> WHAT IS NEEDED
Report every line below that contains the string "rounded", copying each one in full. Matching is case-sensitive.

# START OF RECORD EXTRACTS

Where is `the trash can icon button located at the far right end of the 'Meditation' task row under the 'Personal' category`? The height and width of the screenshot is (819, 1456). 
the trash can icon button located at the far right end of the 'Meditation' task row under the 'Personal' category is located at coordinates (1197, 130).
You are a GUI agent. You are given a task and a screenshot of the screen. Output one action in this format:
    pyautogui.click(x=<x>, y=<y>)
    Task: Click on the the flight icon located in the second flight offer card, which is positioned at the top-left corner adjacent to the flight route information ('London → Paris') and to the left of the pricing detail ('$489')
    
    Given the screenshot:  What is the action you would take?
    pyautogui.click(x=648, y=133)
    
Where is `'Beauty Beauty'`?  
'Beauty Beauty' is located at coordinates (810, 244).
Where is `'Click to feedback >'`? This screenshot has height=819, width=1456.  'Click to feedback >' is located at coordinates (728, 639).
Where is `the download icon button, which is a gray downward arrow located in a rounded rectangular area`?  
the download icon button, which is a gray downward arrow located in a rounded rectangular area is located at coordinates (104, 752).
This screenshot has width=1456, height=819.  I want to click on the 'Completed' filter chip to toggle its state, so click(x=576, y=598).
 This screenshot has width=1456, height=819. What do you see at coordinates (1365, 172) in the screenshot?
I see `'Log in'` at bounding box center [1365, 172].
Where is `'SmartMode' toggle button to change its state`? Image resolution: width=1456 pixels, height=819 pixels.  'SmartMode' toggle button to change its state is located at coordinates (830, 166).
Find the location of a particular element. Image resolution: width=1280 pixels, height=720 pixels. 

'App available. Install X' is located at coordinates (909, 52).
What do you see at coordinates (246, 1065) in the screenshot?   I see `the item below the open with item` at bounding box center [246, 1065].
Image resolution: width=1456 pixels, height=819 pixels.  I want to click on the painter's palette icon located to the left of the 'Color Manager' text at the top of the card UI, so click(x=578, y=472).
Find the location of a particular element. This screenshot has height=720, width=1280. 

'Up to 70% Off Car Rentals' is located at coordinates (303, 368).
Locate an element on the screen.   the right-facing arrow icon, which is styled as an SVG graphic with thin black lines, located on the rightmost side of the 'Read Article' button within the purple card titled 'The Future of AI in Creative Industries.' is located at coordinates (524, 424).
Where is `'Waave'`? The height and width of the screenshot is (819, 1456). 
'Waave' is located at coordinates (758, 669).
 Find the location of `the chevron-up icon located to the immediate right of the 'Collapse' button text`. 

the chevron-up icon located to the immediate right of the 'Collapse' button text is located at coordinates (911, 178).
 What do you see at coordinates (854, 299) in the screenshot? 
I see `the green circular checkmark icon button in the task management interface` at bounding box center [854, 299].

# END OF RECORD EXTRACTS

> WORKED ANSWER
Where is `the download icon button, which is a gray downward arrow located in a rounded rectangular area`?  
the download icon button, which is a gray downward arrow located in a rounded rectangular area is located at coordinates (104, 752).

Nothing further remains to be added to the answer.